Cultural design space is an abstraction that represents all imaginable cultural traits. For the present purpose, it is sufficient to understand such space as the set of all possible recipes, interrelated by accessibility relations and distances (Stadler et al. 2001; Charbonneau 2015). Each coordinate point in the space represents a possible recipe variant, defined by its specific sequence of actions, and two neighboring variants differ from one another only by one action or one action parameter.Footnote 2 A population undergoing cultural change can be represented by a cloud of points moving in design space, with each particle of the cloud representing a single individual, located at the coordinate of the variant it holds. A population moves through design space by producing derived traits (modifications) and transmitting them to the next generation.
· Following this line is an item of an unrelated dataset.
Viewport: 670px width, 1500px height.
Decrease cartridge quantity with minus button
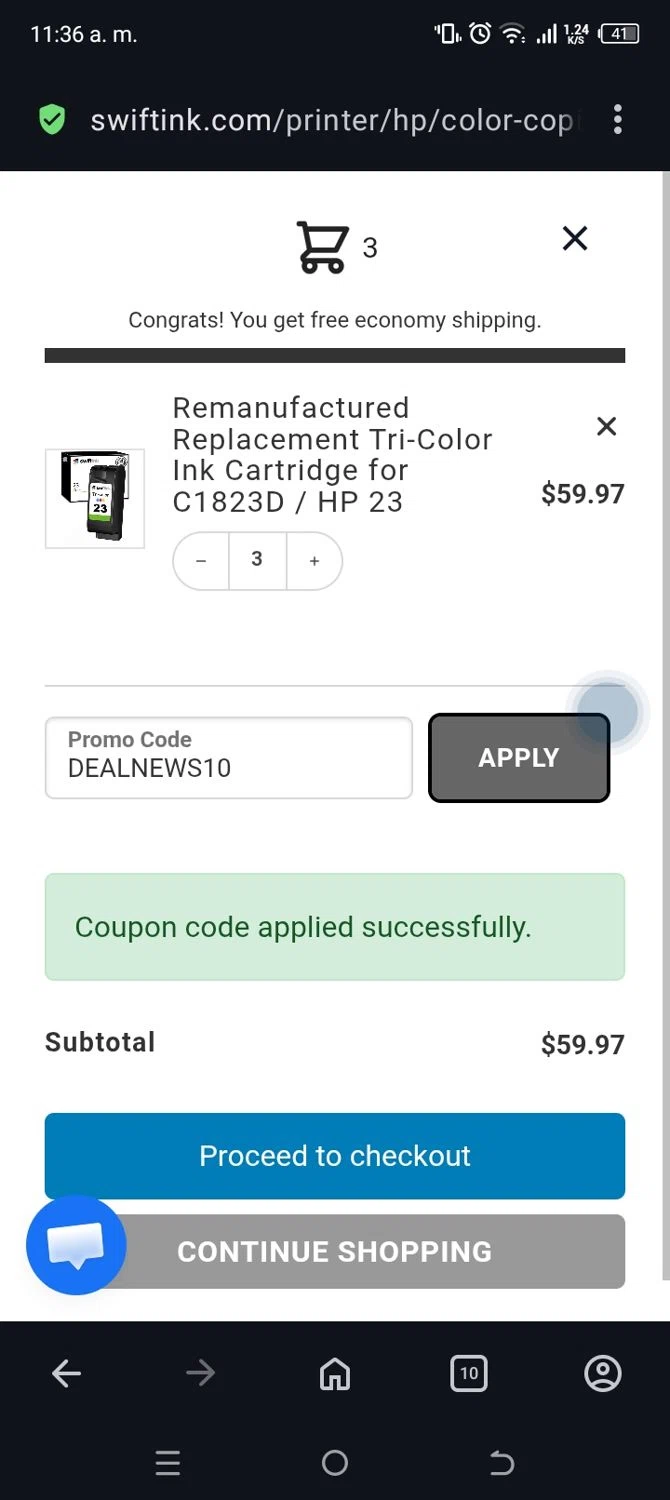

In a cultural design space, single-action modifications will transform a specific behavioral variant into one of its immediate neighbors. Single-action modifications will thus tend to produce novel variants relatively close in design space to the original variant because the new variant will nevertheless share many other actions with its ancestor. Hierarchy-level modifications, on the other hand, will tend to produce larger changes as action assemblies consist of multiple actions units. The higher the modified assembly is situated in the recipe’s functional hierarchy, the furthest the new variant is likely to be as more actions are likely to be altered together. This means that hierarchy-level modifications have a better capacity to “jump” over multiple one-action neighbors and land further away in design space than action-level modifications do, the latter restricting populations to gradually walk their way, one action at a time, in order to travel to the same derived variant.
Design space can be augmented by mapping functional landscapes, where functional recipes take higher values than less or dysfunctional recipes. Among all conceivable recipes, some will be more functional than others, meaning that the overall goal and the intermediate subgoals constituting a recipe’s structure (1) can all be successfully enacted, (2) that the recipe has a clear, recognizable end result to those who employ it, (3) and that the recipe, when enacted properly, satisfies its main intentional goal. For instance, using a stone to produce hard-hammer percussion on the edges of a brittle material (e.g., chert) in order to shape a hand ax is a functional behavior. In contrast, trying to shape a similar hand ax but hitting one face instead of an edge will fail to produce conchoidal fractures on the core and will likely result in a crushed core. In a functional landscape, the former technique will be located higher on the landscape than the latter (in this example, much higher).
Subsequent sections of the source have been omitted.